November 25, 2013
Dean Baker
The New York Times, November 25, 2013
Given the trends in U.S. trade with Mexico over the last two decades, it is strange that there is much of a debate over Nafta’s impact on wages. At the time Nafta was passed in 1993 the United States had a modest trade surplus with Mexico. In 2013 we are on a path to have a trade deficit of more than $50 billion. The $50 billion in lost output corresponds to roughly 0.3 percent of gross domestic product, assuming the same impact on employment, this would translate into more than 400,000 jobs. If each lost job would have led to half a job being created as a result of workers spending their wages, this would bring the total impact to 600,000 jobs.
Of course some of the shift from surplus to deficit might have occurred even without Nafta, but it would be difficult to argue that Nafta was not a major contributing factor. After all, one of the main purposes of the agreement was to make U.S. firms feel confident that they could locate operations in Mexico without having to fear that their factories could be nationalized or that Mexico would impose restrictions on repatriating profits. This encouraged firms to take advantage of lower cost labor in Mexico, and many did.
This can produce economic gains; they just don’t go to ordinary workers. The lower cost of labor translates to some extent into lower prices and to some extent into higher corporate profits. The latter might be good news for shareholders and top management, but is not beneficial to most workers.
Lower prices are helpful to workers as consumers, but are not likely to offset the impact on wages. To see this point, imagine that Nafta was about reducing the wages of doctors by eliminating the barriers that made it difficult for Mexican school children to train to U.S. standards and practice medicine in the United States.

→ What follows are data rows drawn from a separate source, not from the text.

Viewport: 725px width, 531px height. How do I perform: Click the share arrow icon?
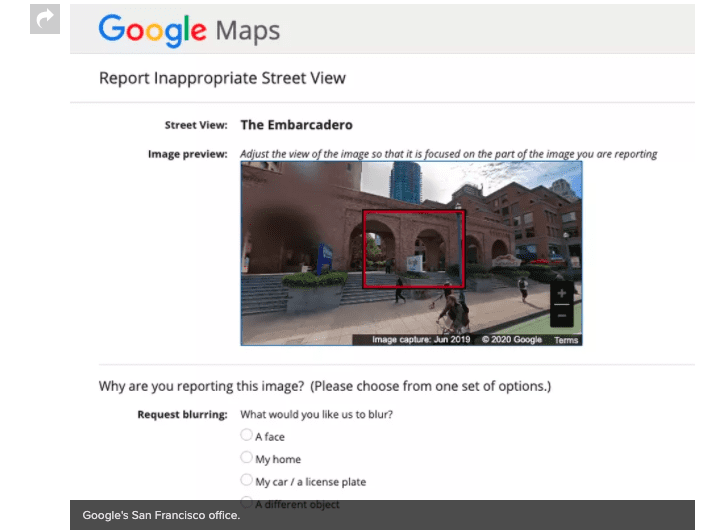(x=45, y=18)

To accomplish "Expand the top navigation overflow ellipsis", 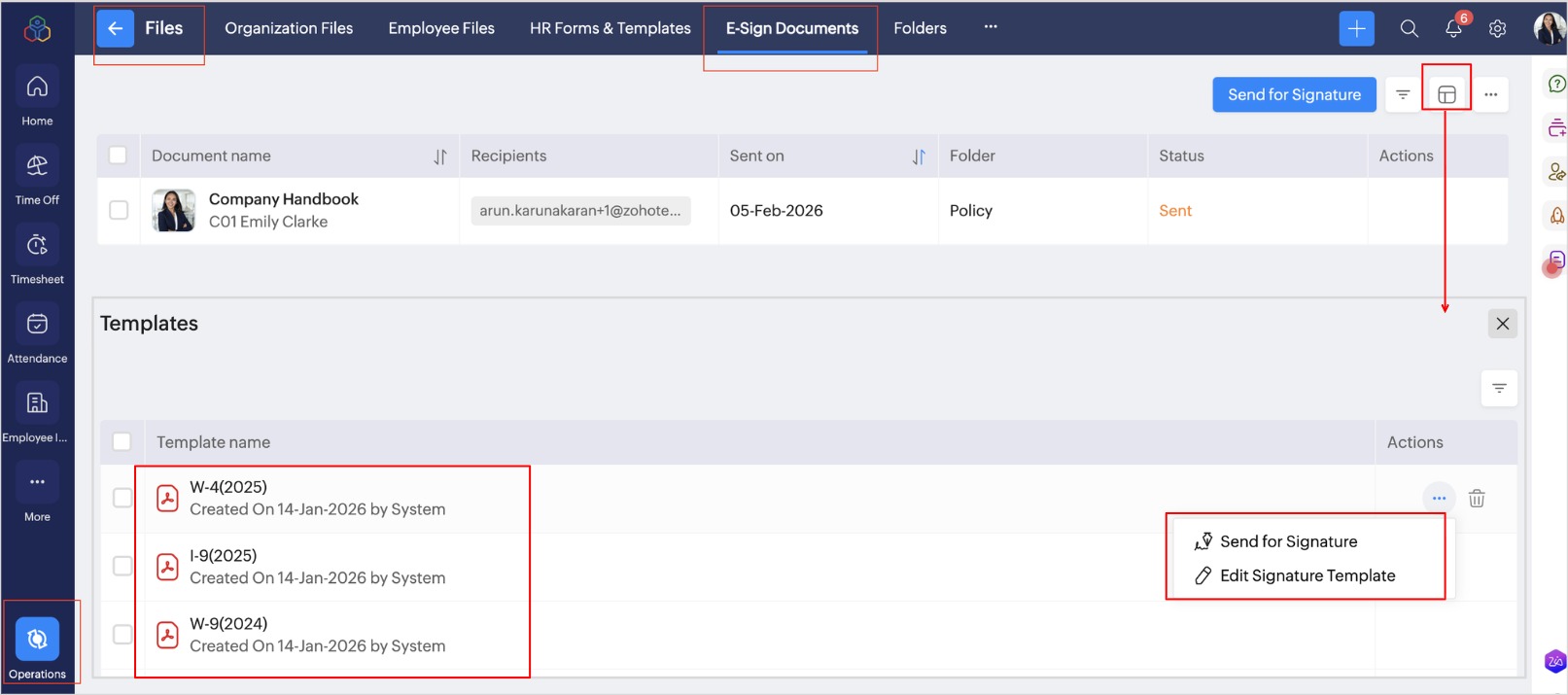I will [x=991, y=27].
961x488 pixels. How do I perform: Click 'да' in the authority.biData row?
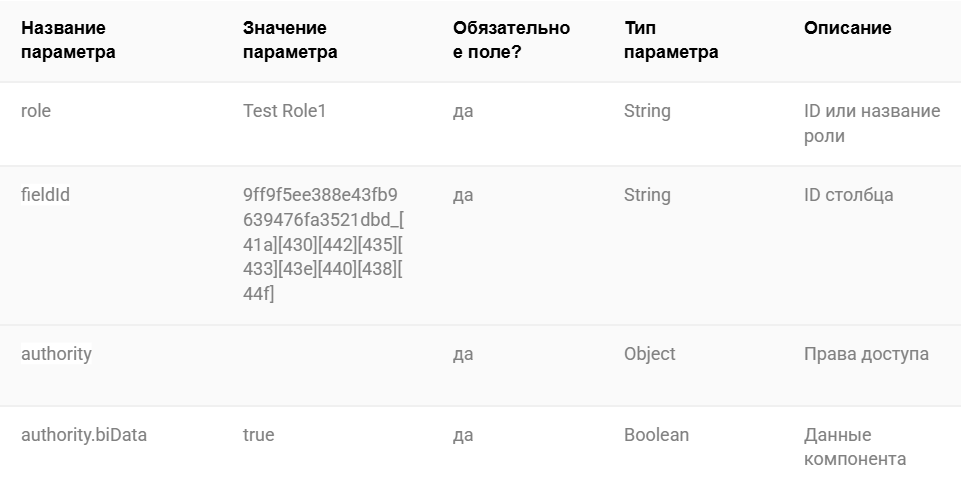[x=463, y=435]
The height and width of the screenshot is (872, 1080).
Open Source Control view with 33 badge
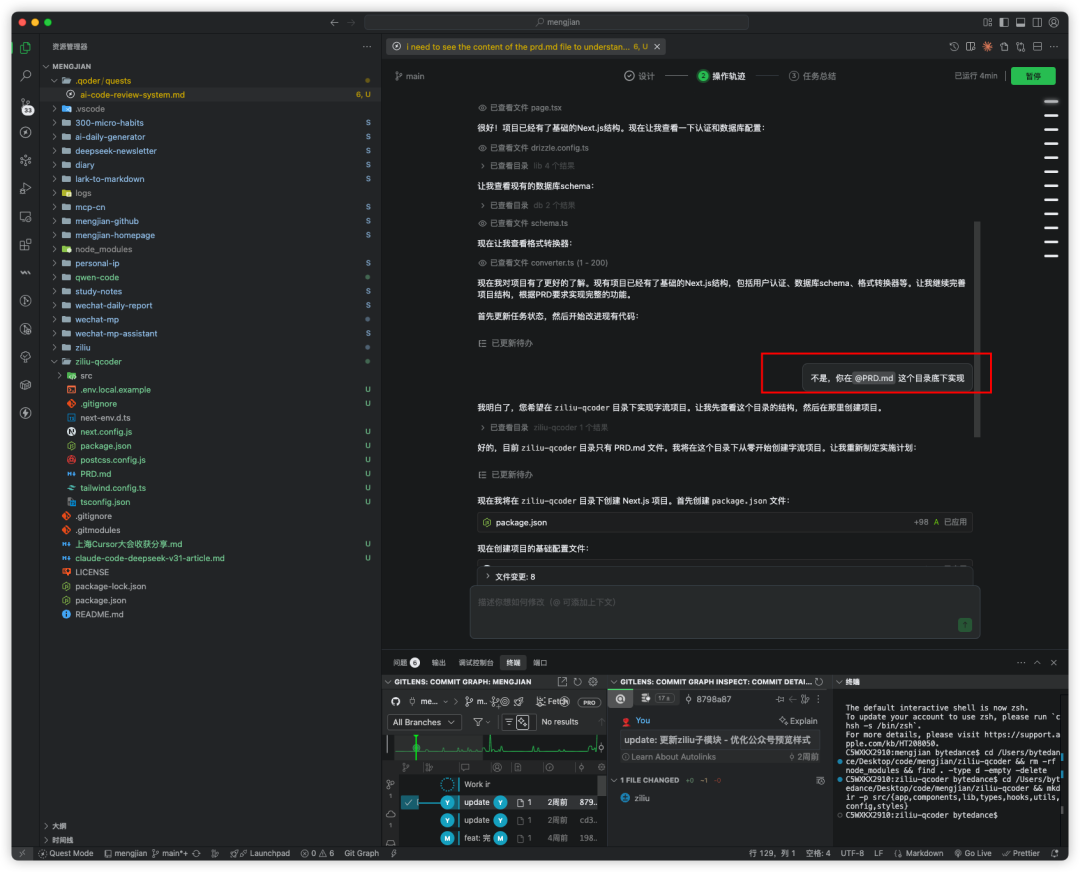click(x=25, y=104)
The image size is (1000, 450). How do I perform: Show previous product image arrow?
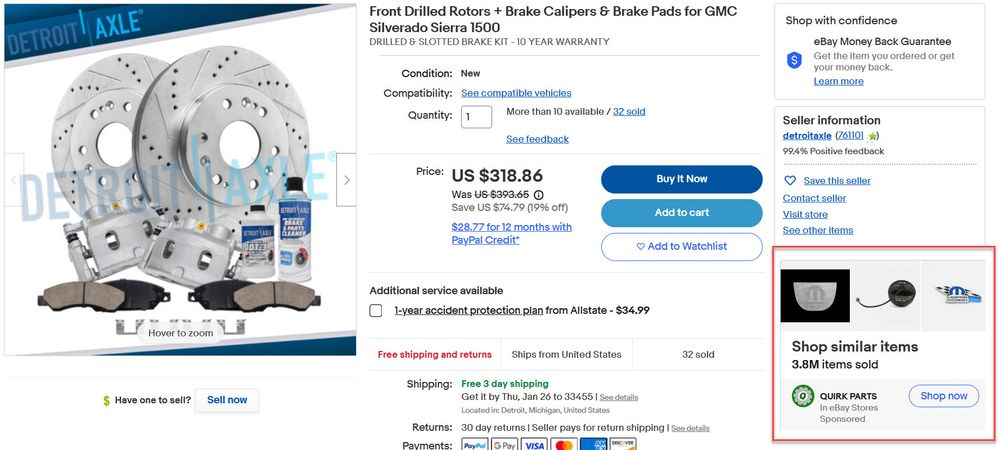tap(14, 180)
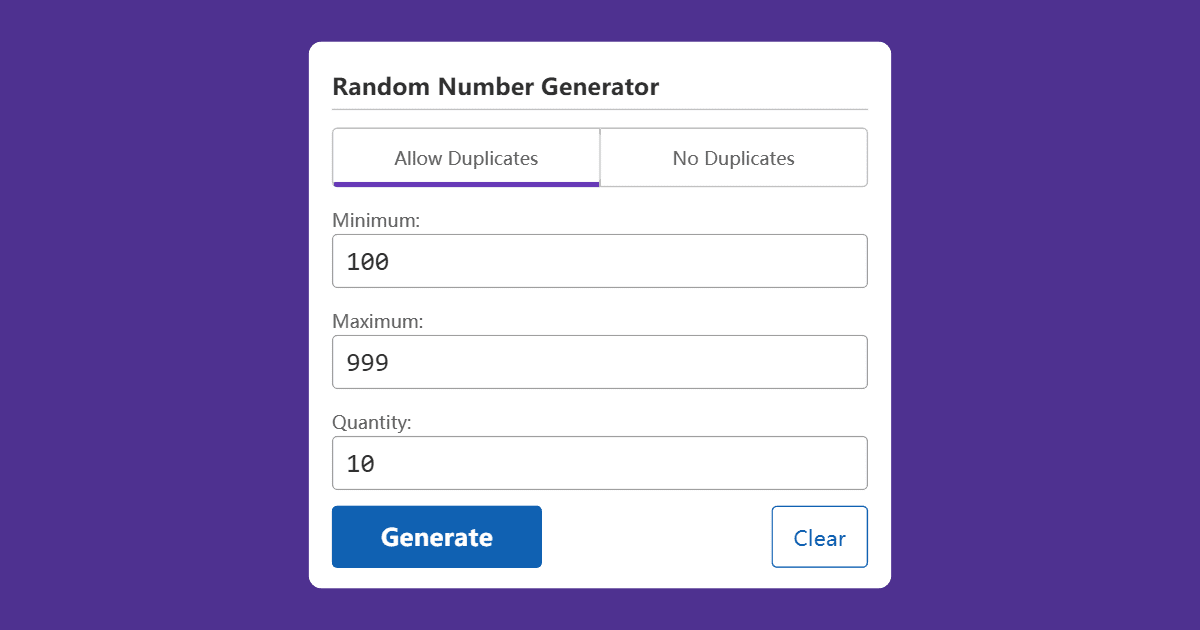Screen dimensions: 1200x630
Task: Disable duplicates using the No Duplicates option
Action: point(733,157)
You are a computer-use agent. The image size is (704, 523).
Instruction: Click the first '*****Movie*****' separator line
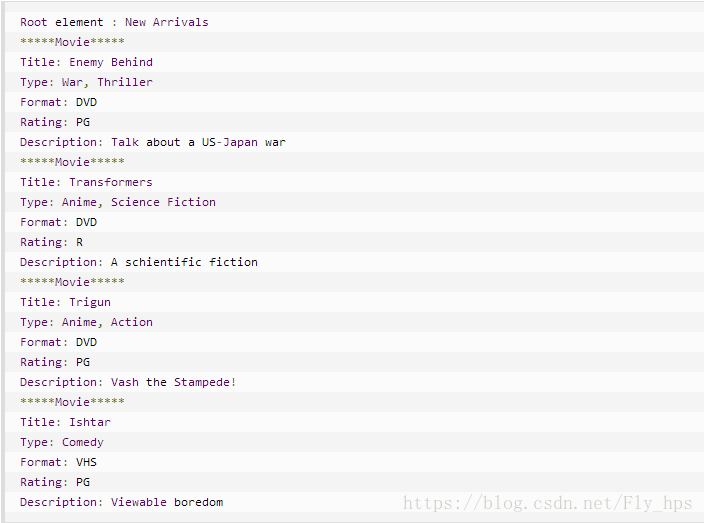[72, 42]
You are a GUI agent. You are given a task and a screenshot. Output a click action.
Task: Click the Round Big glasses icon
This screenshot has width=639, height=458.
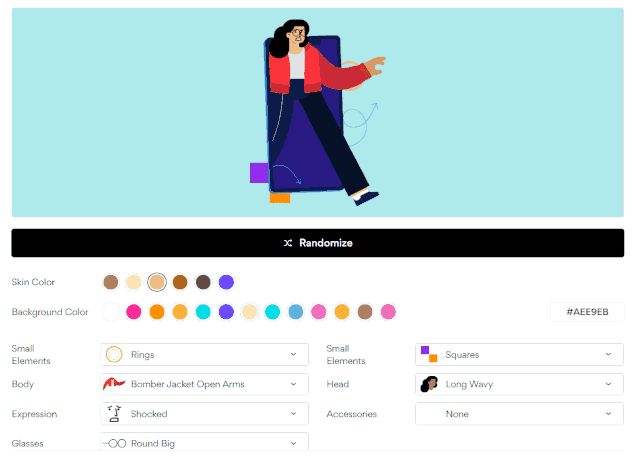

If we got an additional 200,000 doctors from Mexico over the last 20 years then it would likely go far toward bringing the pay of doctors in the United States more in line with the pay of doctors in other wealthy countries. This would lead to tens of billions of years in savings in health care costs to patients and the government.
Even doctors would share in these savings, since they too would have to pay less for their health care. However no one would try to tell doctors that they were better off from this trade deal because of their reduced health care costs. The hit to their wages would have swamped the savings on their health care bill. This is the same story with ordinary workers and the impact of Nafta.
Nafta could have been structured to bring the pay of doctors and other highly paid professionals more in line with their pay in other wealthy countries by removing barriers. This would have produced substantial economic gains to the economy as a whole (it’s the exact same model as economists use to show gains from the Nafta we have), except these gains would be associated with a downward rather than an upward redistribution of income.
The doctors and their allies among the elite have been able to prevent such a deal from being considered by the politicians in Washington, American workers don’t have that power.